Your goal »
Leaving out the pictures, restate each record below word for word.
==== Records to process
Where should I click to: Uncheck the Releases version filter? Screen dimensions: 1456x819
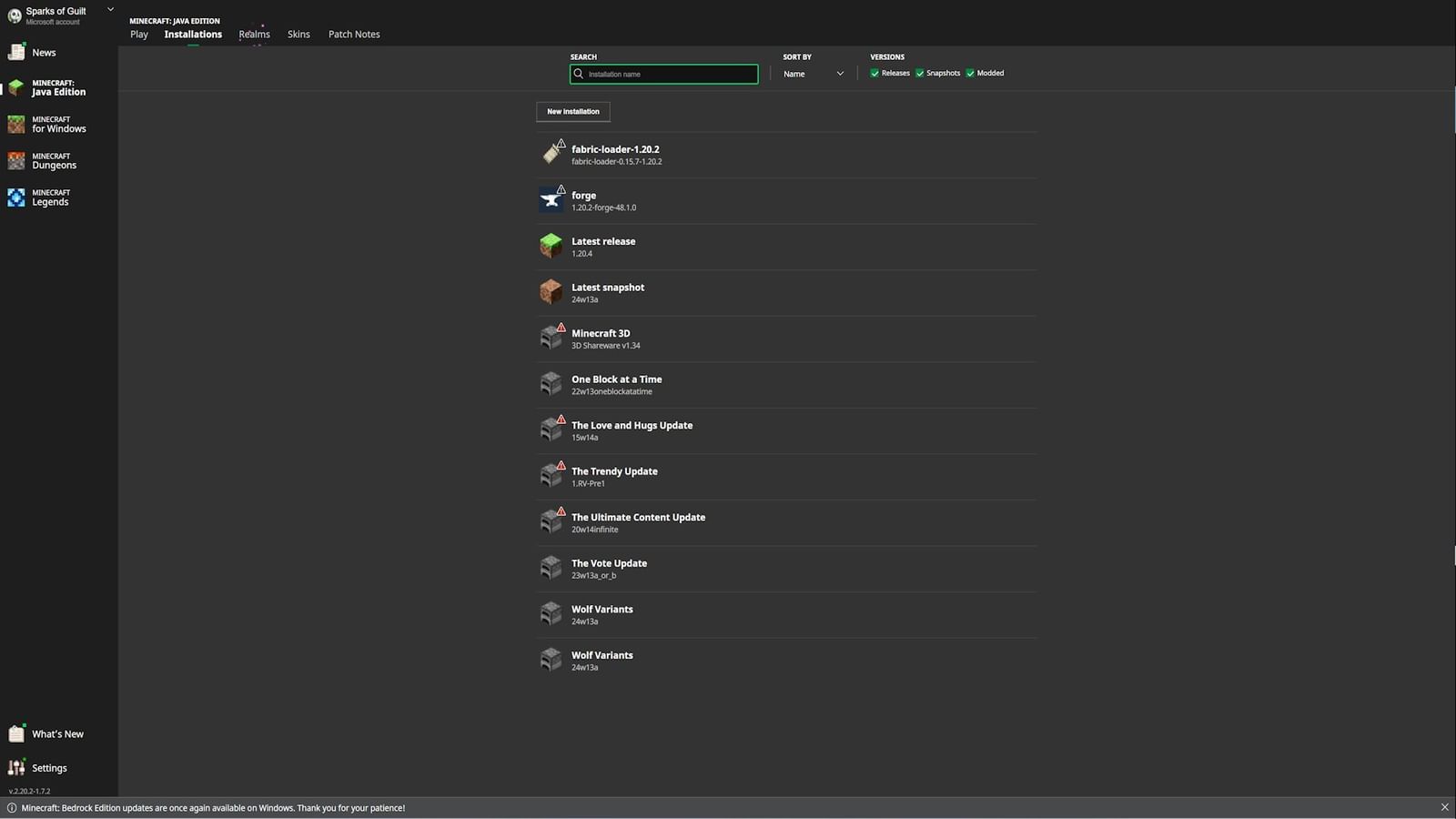click(x=875, y=73)
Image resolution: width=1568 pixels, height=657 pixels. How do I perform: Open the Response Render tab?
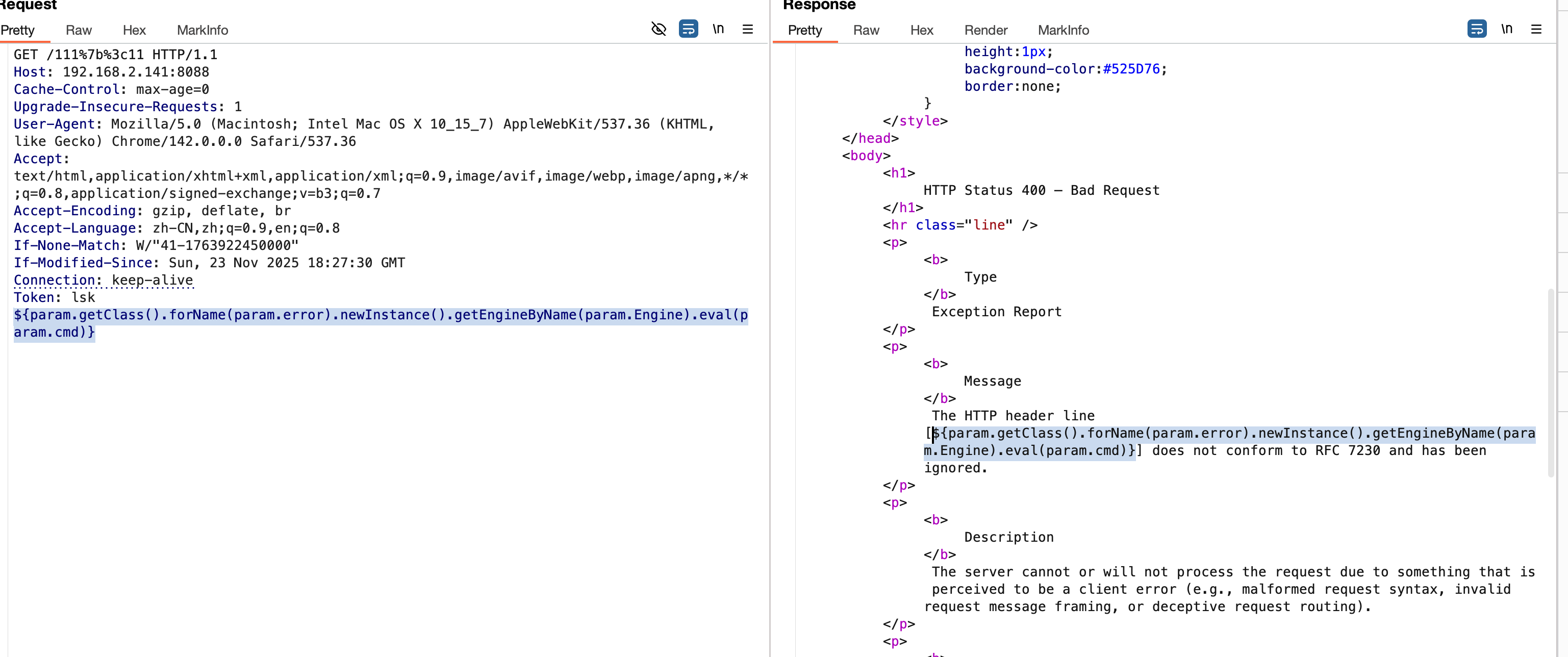[985, 30]
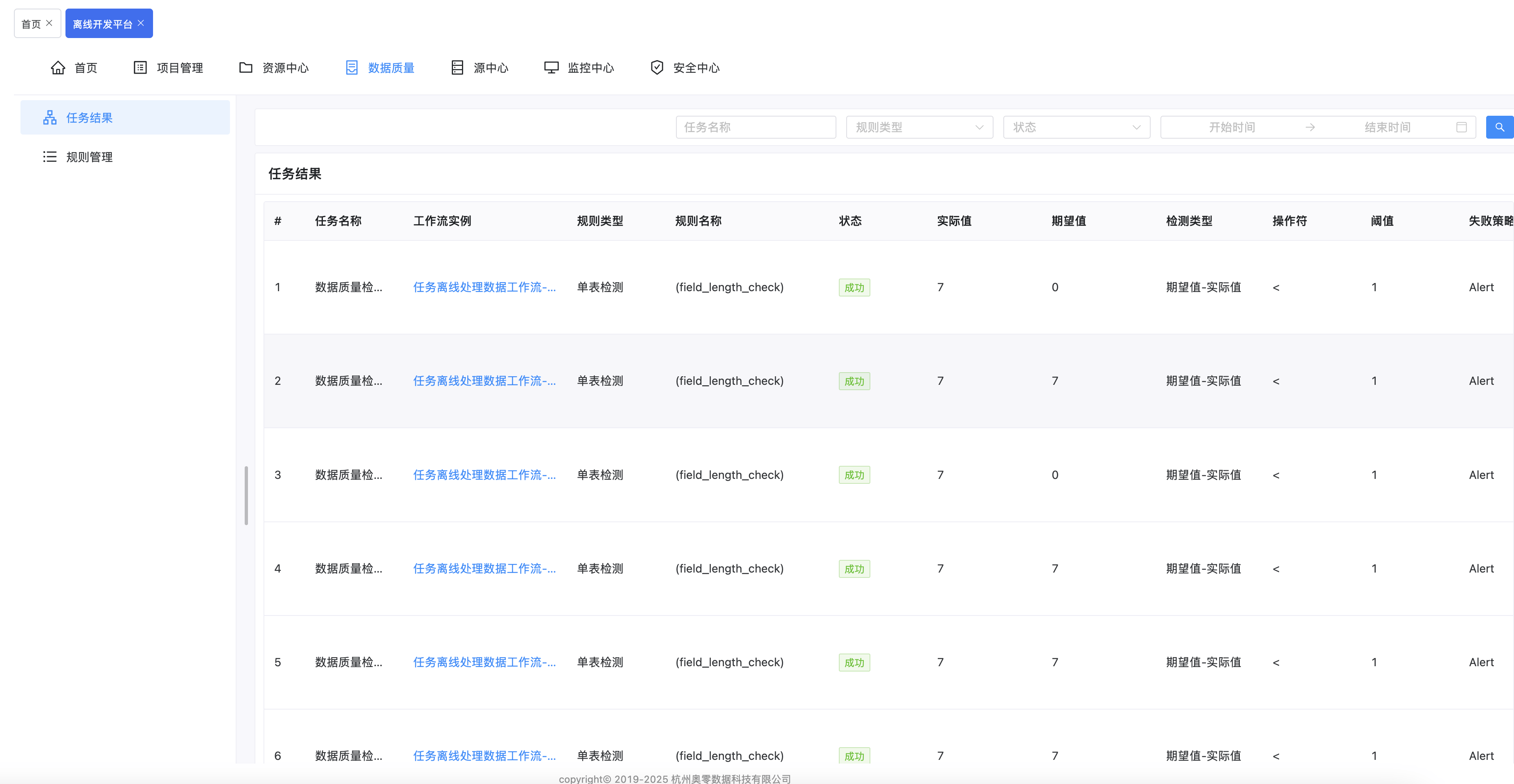Click the calendar icon in date range
Screen dimensions: 1514x784
pos(1461,128)
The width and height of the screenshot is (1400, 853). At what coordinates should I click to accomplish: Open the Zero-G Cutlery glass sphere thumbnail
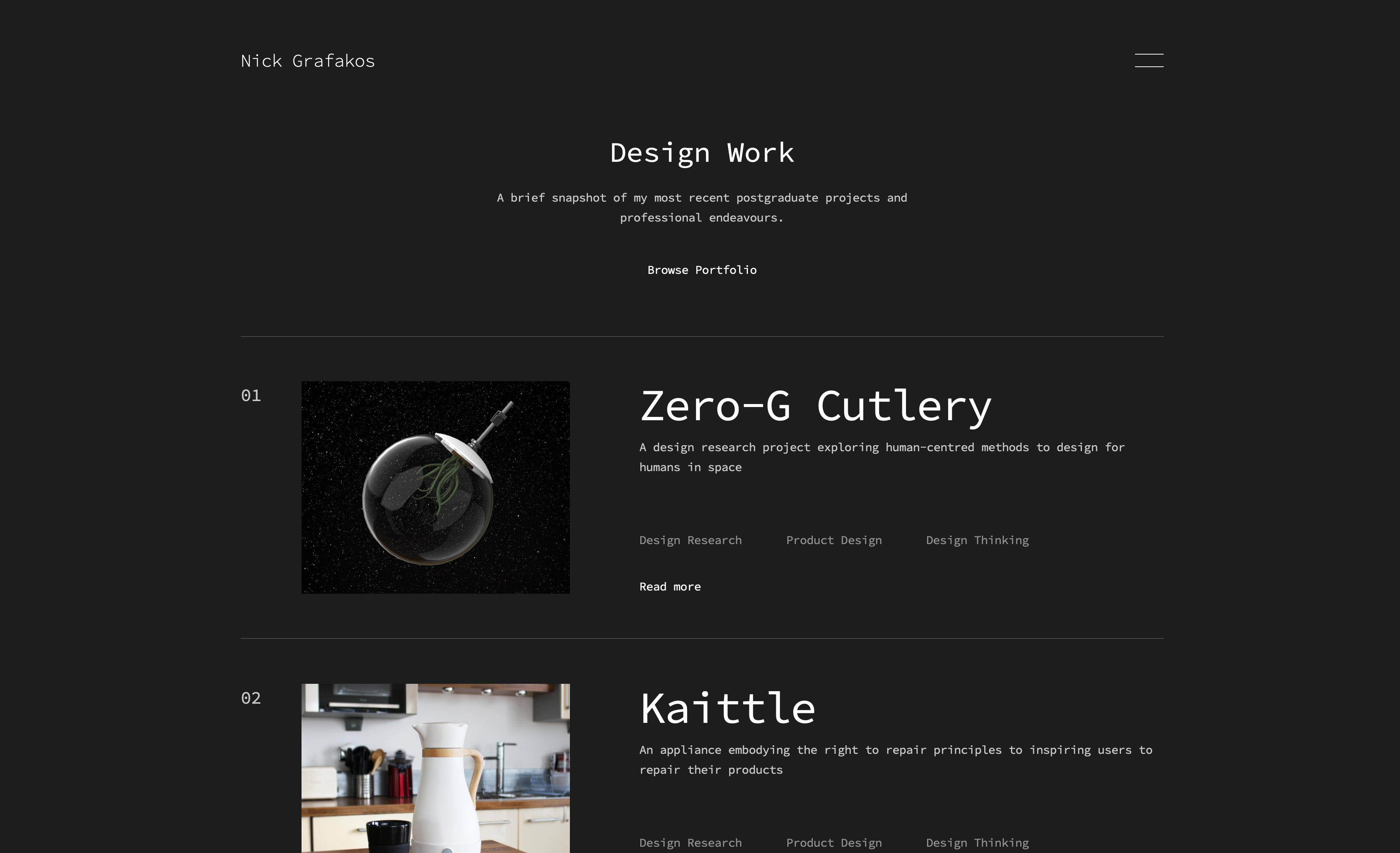pos(435,487)
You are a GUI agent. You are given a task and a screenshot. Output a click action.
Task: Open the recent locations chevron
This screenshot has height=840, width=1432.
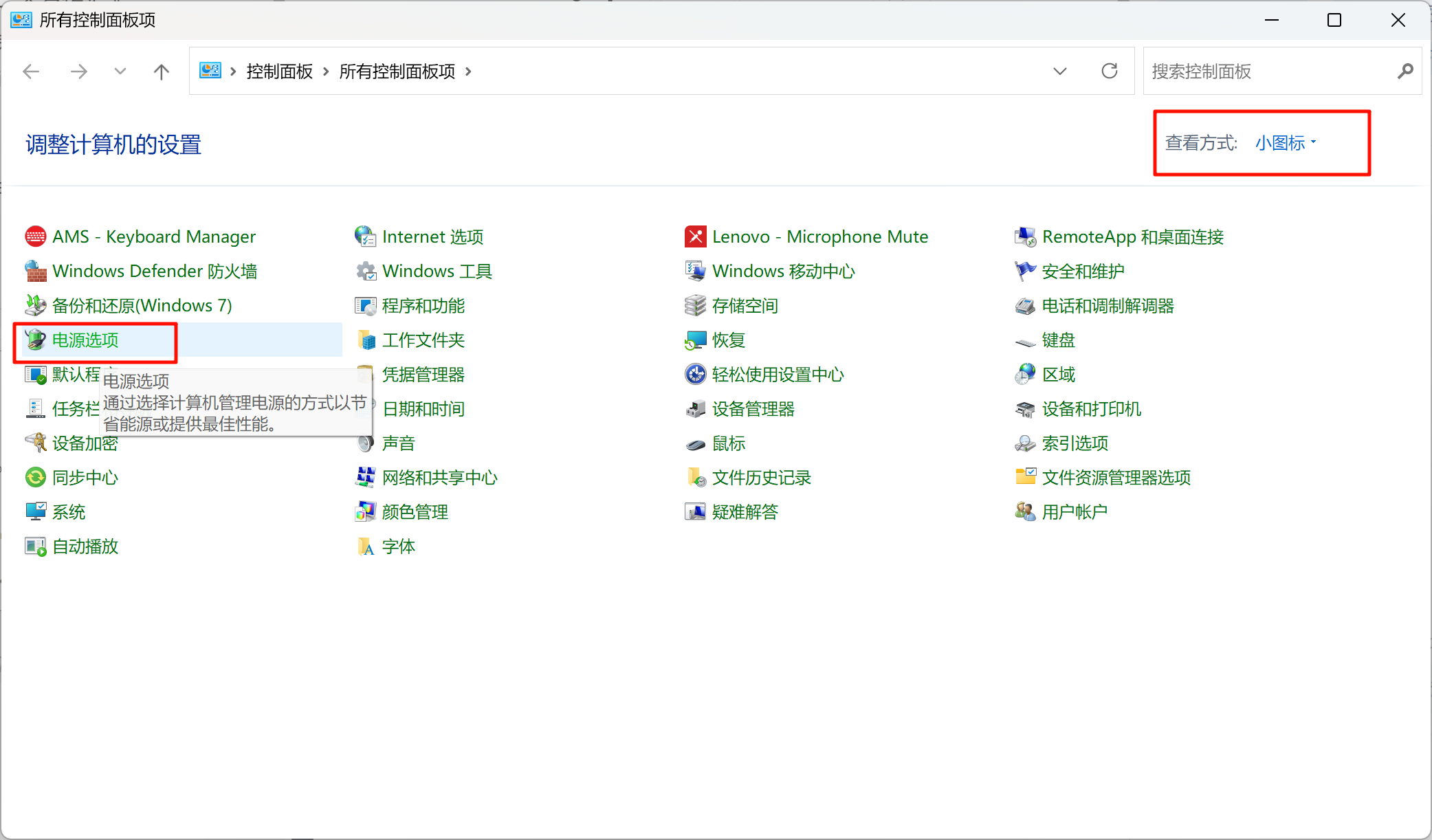coord(120,71)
========
Written reply »
Where should I click to: Uncheck the Releases version filter? Screen dimensions: 1456x819
click(x=875, y=73)
Image resolution: width=1568 pixels, height=657 pixels. How do I perform: Open the Response Render tab?
[985, 30]
Click the calendar icon in date range
Screen dimensions: 1514x784
pos(1461,128)
The width and height of the screenshot is (1400, 853). At what coordinates should I click to accomplish: Open the Zero-G Cutlery glass sphere thumbnail
pos(435,487)
You are a GUI agent. You are given a task and a screenshot. Output a click action.
Task: Open the recent locations chevron
This screenshot has height=840, width=1432.
coord(120,71)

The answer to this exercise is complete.